• _TASK INSTRUCTIONS_:
Copy out each of the lines below that contains the word "arrow".

• _Text and item location entries_:
────
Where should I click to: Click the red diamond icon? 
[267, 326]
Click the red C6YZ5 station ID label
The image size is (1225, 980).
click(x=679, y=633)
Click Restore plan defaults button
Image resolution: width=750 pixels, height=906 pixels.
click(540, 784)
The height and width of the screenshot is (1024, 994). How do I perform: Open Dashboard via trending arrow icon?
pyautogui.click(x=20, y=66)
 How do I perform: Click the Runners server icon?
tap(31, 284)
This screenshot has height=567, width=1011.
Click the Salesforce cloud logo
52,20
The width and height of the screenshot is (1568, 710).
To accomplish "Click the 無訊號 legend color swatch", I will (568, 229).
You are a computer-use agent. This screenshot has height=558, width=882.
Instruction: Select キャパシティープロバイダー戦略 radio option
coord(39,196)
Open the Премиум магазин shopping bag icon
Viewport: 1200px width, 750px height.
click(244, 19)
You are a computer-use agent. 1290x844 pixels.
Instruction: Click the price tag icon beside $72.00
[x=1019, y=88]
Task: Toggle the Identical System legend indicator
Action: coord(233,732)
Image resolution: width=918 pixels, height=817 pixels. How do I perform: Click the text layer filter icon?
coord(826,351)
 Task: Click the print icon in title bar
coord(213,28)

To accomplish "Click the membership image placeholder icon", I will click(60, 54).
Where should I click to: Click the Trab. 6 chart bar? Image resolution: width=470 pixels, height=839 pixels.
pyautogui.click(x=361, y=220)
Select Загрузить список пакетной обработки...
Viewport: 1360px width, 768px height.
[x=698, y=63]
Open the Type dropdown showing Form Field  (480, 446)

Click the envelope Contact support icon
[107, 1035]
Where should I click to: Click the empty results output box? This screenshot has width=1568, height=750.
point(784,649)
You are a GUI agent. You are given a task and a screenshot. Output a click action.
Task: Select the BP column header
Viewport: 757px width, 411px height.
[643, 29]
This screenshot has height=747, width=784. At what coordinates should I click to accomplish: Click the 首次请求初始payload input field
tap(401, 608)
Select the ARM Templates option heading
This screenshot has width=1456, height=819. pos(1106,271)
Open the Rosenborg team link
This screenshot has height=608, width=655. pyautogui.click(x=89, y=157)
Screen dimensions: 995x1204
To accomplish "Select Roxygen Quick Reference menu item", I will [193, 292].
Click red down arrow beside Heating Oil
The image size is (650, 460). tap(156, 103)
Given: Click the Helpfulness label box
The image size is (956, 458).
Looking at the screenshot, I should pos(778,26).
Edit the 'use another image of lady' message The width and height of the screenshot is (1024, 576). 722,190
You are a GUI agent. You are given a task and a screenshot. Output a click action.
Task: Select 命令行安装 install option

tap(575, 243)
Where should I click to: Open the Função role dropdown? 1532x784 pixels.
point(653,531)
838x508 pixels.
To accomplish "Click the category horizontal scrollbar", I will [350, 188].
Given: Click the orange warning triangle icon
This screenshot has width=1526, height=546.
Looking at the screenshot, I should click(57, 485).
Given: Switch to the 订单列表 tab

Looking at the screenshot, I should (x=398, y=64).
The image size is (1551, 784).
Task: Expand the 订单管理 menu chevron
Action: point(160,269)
────
• _ANSWER_:
The height and width of the screenshot is (1024, 994). How do I perform: Open Dashboard via trending arrow icon?
Click red down arrow beside Heating Oil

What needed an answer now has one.